What is a circular polisher?
A circular polisher, is sometimes referred to as a rotary or high-speed polisher. It’s called “circular” or rotary because the head spins on one axis. It spins typically from 600-3000 RPMs. This single motion allows a circular polisher to level the clear coat that surrounds a scratch so that the scratch’s “edges” disappear. Professionals who want to completely remove a deep scratch must use a circular polisher.
The heat is on! Circular polishers get much hotter than dual action polishers because the pad is spinning at a high speed. You MUST keep a circular polisher moving at all times so this heat doesn’t concentrate on one spot. It will burn through the paint in seconds.
You can minimize the risk by practicing on scrap car panels before you attempt any work on your own vehicle. You can pick up old parts at your local junk yard for a fee, but it’s definitely cheaper than repainting your vehicle!
So you may understand the thickness of clear coat, think of the cellophane wrapper on a pack of cigarettes. Remove it and press the two sides together. This thickness represents the depth of clear coat that protects your pigment layer. The outer surface of the clearcoat is the “hardest” and “densest” and is impregnated with the critical UV protection. This surface, assaulted by bugs, bird droppings and acid rain gets worn away revealing the softer underlying clearcoat which provides less resilience and protection.
The Paint Facts - Typical Industry Paint Thickness Specs.
E-Coat 1.3 mil - Electrocoat is an anticorrosion coat applied to both sides of the steel to prevent corrosion (rust).
Surface Primer 0.7 mil - Initial protection layer with texture to assist the pigment layer in bonding to the metal beneath.
Base Coat 0.6 mil The basecoat is usually 0.5 to 1 mil thick (1,000 mils equal one inch).
Clear Coat 1.9 mil - The clearcoat provides gloss for that "wet look," plus physical protection from the elements, including ultraviolet rays. The clear coat is usually between 1.5 and 2 mils thick.
Keep the speed slow. Use your circular polisher at its slowest speed setting.
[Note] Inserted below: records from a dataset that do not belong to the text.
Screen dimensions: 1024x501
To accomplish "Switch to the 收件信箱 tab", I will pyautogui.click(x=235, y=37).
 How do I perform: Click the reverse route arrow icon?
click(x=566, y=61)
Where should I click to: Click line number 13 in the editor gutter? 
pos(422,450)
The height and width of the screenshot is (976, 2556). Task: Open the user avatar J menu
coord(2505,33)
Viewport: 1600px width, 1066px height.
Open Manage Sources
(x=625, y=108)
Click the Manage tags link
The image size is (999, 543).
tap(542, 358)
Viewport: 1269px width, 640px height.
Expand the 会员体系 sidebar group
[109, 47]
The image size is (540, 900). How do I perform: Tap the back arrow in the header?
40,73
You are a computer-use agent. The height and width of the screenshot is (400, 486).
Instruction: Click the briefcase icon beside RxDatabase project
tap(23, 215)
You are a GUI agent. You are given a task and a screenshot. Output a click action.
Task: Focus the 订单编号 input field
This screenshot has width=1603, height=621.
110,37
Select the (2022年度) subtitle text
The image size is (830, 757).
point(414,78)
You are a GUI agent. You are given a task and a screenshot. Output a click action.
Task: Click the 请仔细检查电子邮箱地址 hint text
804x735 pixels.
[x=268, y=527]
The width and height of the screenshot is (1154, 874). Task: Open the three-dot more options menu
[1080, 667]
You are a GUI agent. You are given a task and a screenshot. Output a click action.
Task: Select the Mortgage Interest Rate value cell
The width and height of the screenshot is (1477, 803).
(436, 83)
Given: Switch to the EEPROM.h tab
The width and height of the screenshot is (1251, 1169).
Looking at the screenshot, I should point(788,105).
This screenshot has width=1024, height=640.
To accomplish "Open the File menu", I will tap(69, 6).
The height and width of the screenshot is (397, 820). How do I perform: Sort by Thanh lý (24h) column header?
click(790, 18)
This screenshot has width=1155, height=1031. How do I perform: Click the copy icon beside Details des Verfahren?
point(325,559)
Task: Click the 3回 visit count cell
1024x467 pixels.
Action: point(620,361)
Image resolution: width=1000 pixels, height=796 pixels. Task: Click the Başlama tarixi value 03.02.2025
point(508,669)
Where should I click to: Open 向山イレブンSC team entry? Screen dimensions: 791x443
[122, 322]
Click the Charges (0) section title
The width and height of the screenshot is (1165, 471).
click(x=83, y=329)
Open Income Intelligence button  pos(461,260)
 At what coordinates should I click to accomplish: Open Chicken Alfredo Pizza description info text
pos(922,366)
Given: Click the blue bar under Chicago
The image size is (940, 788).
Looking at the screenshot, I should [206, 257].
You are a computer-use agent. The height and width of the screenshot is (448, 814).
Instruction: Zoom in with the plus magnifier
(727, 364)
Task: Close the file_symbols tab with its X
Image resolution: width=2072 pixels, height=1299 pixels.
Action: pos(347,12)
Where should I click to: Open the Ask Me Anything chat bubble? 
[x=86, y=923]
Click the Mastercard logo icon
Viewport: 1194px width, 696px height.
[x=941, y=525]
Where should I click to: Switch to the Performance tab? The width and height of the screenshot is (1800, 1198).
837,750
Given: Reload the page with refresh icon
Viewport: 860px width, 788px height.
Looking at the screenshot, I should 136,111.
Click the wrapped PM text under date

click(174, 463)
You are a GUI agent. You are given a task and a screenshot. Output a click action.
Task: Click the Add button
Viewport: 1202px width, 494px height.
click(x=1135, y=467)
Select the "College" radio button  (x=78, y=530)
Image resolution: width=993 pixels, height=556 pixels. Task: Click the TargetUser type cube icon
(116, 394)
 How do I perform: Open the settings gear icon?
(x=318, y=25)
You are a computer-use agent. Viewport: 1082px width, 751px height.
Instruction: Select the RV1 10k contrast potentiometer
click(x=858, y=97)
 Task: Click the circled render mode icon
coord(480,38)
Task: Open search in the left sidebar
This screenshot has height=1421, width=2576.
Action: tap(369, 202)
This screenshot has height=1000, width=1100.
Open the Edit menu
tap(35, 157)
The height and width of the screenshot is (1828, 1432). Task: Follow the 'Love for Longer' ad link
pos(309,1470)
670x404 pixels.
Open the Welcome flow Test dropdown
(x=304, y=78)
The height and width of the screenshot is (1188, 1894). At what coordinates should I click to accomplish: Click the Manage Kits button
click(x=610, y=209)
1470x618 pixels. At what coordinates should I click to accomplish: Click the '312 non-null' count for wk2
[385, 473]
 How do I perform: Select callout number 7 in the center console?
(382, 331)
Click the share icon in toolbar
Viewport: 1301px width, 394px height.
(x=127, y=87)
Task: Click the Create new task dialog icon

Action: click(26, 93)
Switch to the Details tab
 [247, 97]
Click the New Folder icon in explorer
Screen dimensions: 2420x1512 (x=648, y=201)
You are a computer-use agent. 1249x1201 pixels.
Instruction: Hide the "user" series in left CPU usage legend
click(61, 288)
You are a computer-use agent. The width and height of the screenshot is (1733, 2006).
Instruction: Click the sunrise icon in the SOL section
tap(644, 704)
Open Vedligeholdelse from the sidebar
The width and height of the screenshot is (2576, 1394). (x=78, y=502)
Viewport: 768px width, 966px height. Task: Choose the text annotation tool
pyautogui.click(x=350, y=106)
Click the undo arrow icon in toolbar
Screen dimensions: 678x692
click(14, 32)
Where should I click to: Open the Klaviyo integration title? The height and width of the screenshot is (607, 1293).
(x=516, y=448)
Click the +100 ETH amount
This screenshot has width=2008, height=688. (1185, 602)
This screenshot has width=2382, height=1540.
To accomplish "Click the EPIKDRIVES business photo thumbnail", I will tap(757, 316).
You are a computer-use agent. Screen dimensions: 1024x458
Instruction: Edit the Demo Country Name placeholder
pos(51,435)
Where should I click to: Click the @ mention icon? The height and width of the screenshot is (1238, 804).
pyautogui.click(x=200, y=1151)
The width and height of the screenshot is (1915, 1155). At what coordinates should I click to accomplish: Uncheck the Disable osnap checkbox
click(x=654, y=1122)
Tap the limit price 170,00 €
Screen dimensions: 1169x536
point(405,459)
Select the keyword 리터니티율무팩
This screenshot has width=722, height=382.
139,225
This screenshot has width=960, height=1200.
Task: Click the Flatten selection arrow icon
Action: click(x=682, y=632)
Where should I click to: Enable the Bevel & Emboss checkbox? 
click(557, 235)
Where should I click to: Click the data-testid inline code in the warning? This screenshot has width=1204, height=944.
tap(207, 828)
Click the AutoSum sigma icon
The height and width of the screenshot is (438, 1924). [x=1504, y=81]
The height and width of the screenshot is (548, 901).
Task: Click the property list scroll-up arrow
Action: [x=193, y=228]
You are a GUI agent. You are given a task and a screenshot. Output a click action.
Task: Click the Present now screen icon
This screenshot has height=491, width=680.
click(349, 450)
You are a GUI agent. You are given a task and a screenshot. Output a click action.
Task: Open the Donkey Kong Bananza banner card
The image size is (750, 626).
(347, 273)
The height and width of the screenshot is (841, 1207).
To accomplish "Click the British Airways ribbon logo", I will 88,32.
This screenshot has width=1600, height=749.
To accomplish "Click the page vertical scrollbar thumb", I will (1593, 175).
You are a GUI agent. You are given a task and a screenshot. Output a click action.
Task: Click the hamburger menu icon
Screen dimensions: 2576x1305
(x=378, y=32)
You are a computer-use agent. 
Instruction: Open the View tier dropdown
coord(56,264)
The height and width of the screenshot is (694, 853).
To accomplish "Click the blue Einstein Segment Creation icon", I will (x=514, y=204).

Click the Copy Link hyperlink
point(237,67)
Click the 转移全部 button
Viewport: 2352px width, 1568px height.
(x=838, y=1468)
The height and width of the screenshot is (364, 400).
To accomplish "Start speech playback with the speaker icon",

This means typically between 1000 and 1200 RPM. Unless you’re planning on refinishing a vehicle, there’s no need to ever exceed 1500 RPM.
Another equally critical factor in preventing PAINT BURN is keeping the polisher in constant motion to reduce the build up of heat. Heat build up is especially critical toward edges and corners where the paint is thinnest. It is less problematic in the center of large panels.
Work the pad perfectly flat against the paint or with the back of the pad tilted slightly upward to avoid dragging it on the paint.
This guide will give you a good start, but you will develop your own techniques as you become more comfortable with the machine.
What problems can a circular polisher correct?
A circular polisher can remove almost any scratches or swirls and most oxidation, as long as they do not penetrate beneath the clear coat. A good way of assessing a scratch is to run your fingernail over it. If your fingernail catches in the scratch, it generally means it is too deep to be removed without professional help. Scratches and swirls that extend through to the color coat will require repainting or a touch-up at the very least. Do not attempt to remove these scratches because you can remove the entire clear coat, resulting in paint system failure.